> [THE PROBLEM] From the text on the QASA algorithm, copy word for word the part that begins with the words containing "In this Section, the" and ends with "and communication will continue through the channel.".

In this Section, the operation and stages of the first proposed algorithm will be illustrated. The flowchart of QASA is shown in Fig. 6. The algorithm will be started after receiving the first packet of a new data flow. Then, SU tries to select a suitable channel by the LA. This operation will continue until the SU finds a free channel. Then, packets will be sent by SU through selected channel. Afterwards, in destination the quality of packet will be evaluated and accordingly, the following scenario will occurs:

In case of (SINR < SINRThr) and (SINR* ≥ SINRThr + ∆), the packet is discarded; selected channel is penalized; action probability vector is updated, and communication will continue through the channel.

  • In case of (SINR < SINRThr) and (SINR* < SINRThr + ∆), the packet is discarded; selected channel is penalized; action probability vector is updated; communication through the used channel is stopped, and SU retries to select a suitable channel.

  • In case of (SINR ≥ SINRThr), used channel is rewarded; action probability vector is updated, and finally communication will continue through the channel.

This algorithm will be run for any generated data flow in senders and finishes when the last packet of this flow is sent successfully. The corresponding algorithms and the flowchart of QASA is shown in Figs. 5 and 6 respectively.

> [RECORDS PROVIDED]
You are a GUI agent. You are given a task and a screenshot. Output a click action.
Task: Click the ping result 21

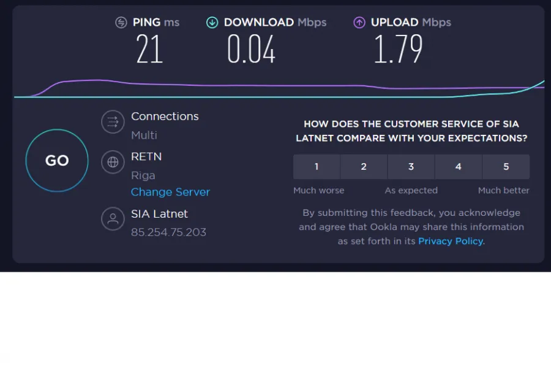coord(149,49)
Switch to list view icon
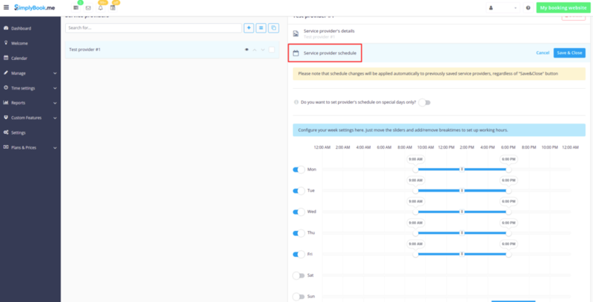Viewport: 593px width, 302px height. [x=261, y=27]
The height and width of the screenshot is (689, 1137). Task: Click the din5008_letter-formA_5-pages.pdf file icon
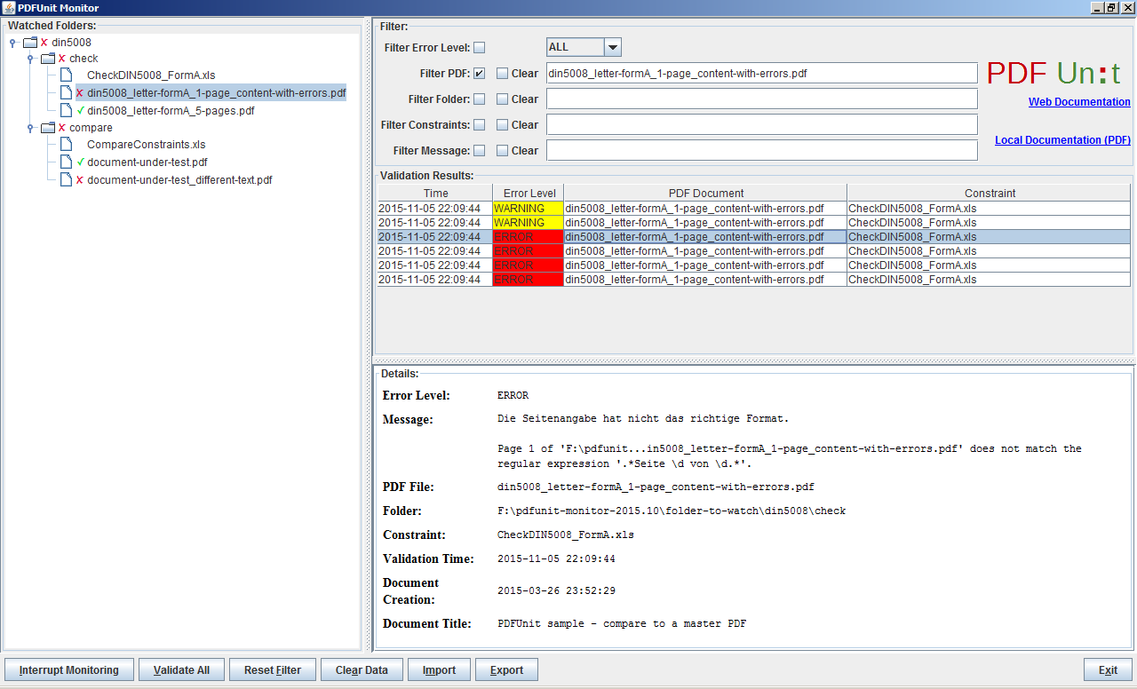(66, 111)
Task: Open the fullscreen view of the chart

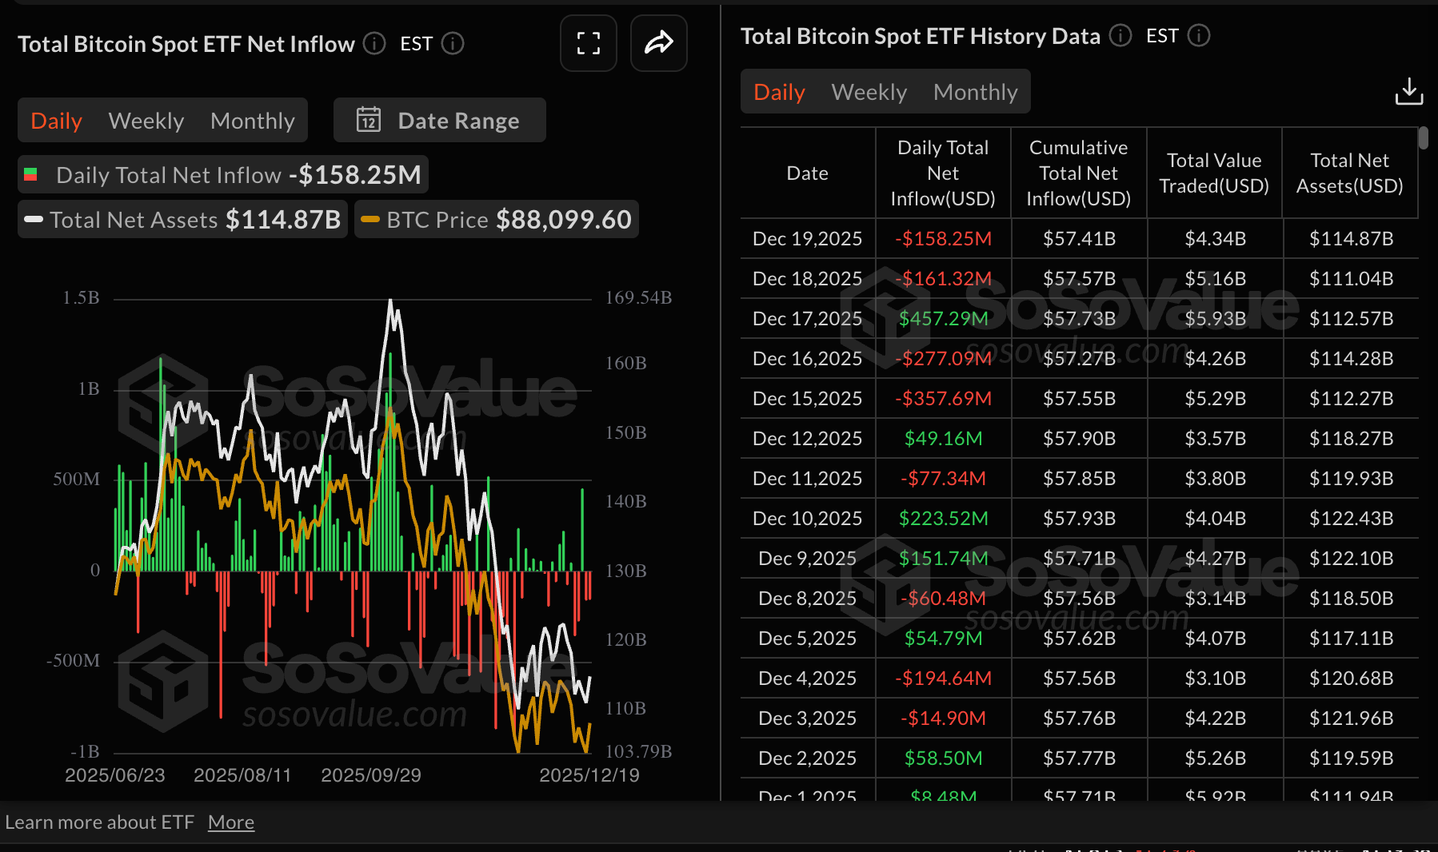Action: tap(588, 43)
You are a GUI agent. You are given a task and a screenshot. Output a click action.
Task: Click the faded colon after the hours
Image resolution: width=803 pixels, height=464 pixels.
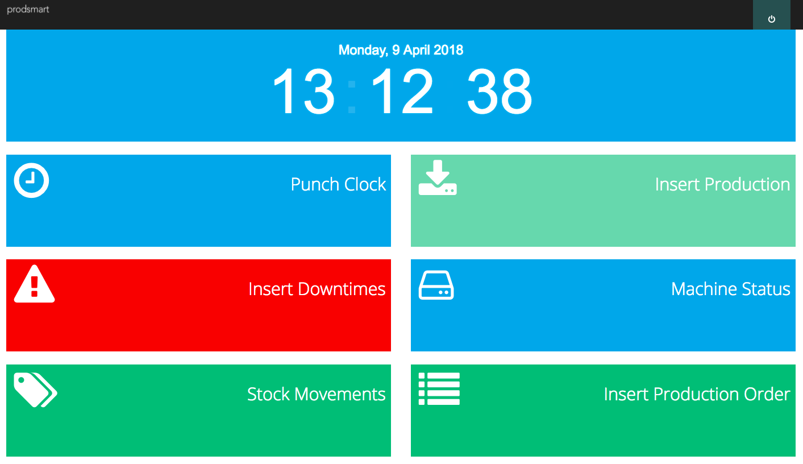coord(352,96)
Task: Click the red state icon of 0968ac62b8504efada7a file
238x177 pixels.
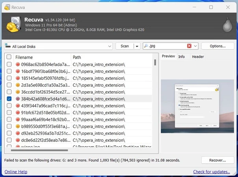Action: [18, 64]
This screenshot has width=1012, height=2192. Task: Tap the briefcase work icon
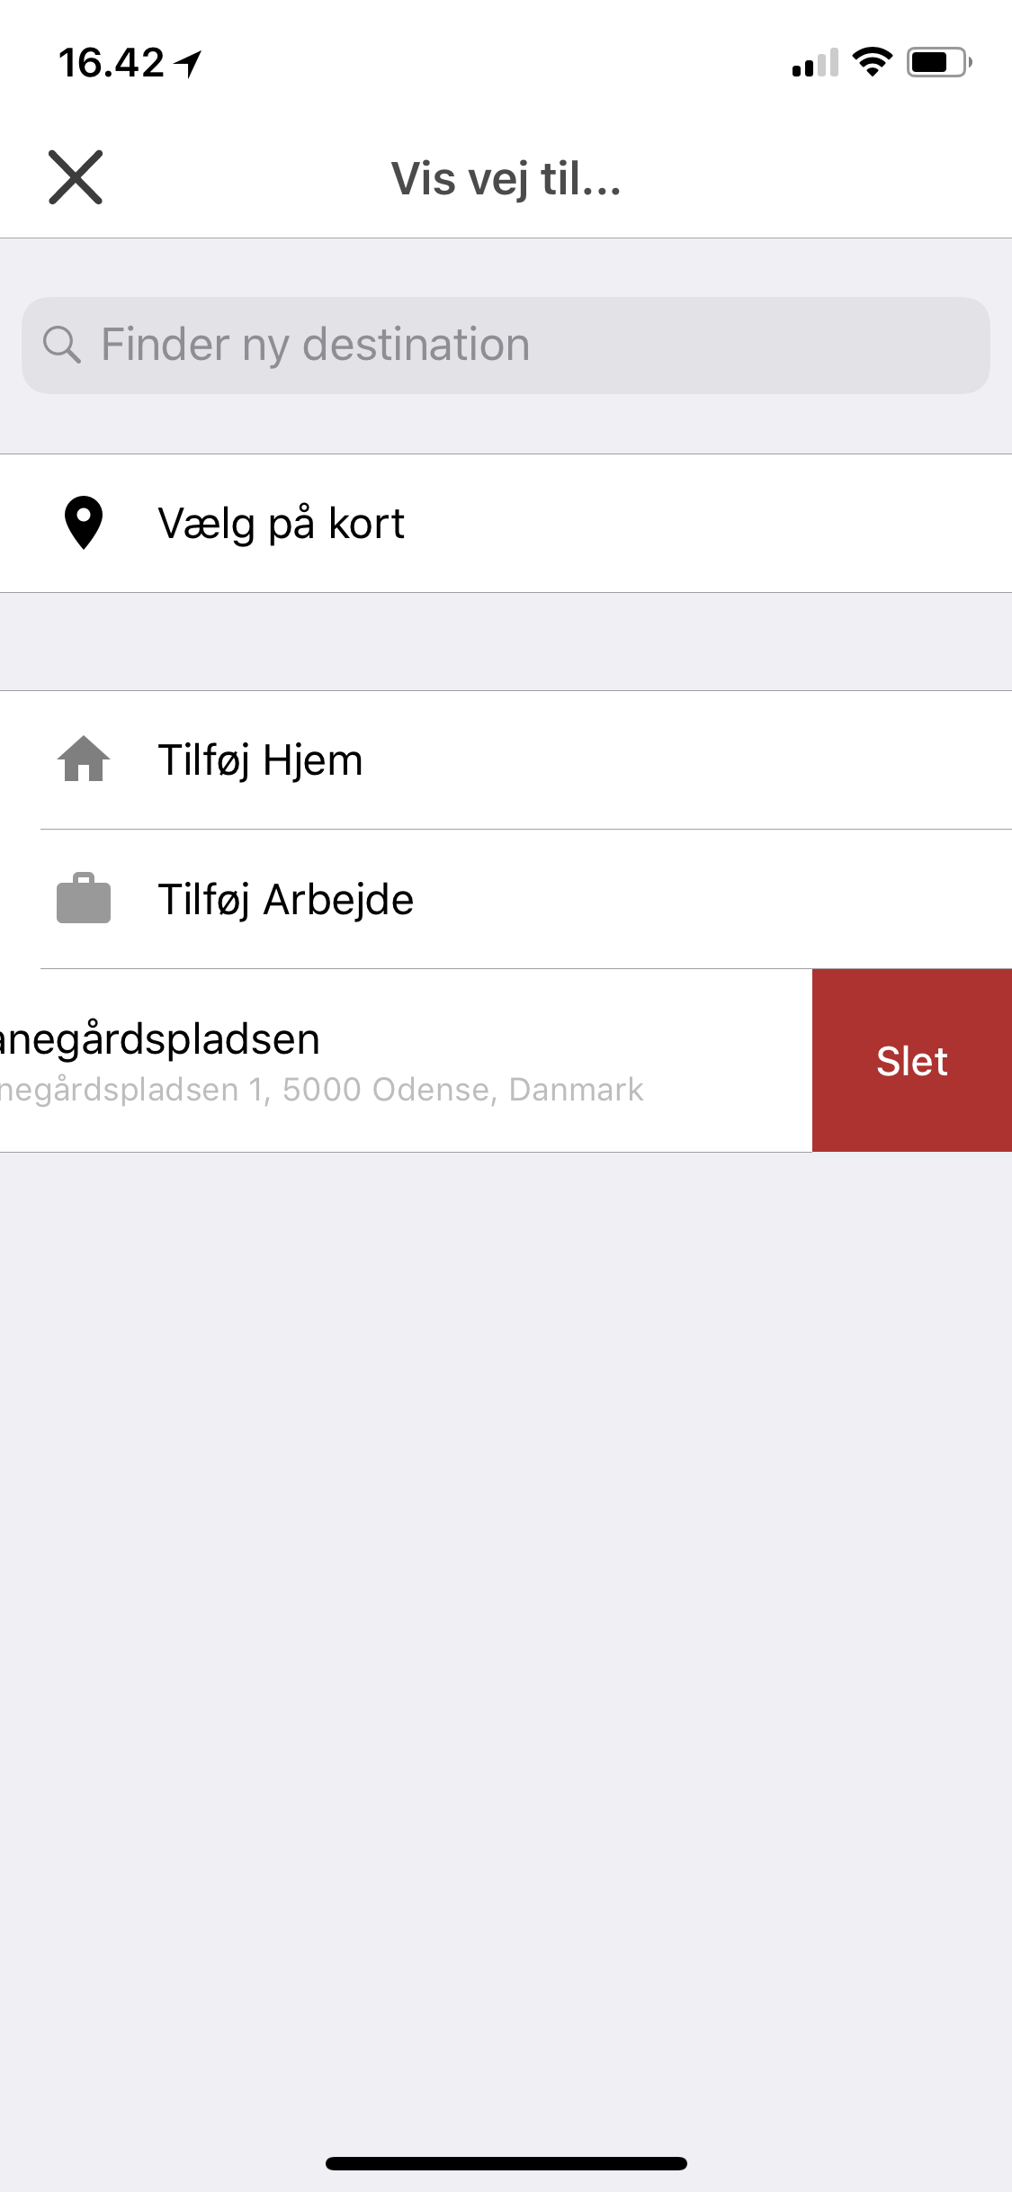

> [OUTPUT BELOW]
In this Section, the operation and stages of the first proposed algorithm will be illustrated. The flowchart of QASA is shown in Fig. 6. The algorithm will be started after receiving the first packet of a new data flow. Then, SU tries to select a suitable channel by the LA. This operation will continue until the SU finds a free channel. Then, packets will be sent by SU through selected channel. Afterwards, in destination the quality of packet will be evaluated and accordingly, the following scenario will occurs:

In case of (SINR < SINRThr) and (SINR* ≥ SINRThr + ∆), the packet is discarded; selected channel is penalized; action probability vector is updated, and communication will continue through the channel.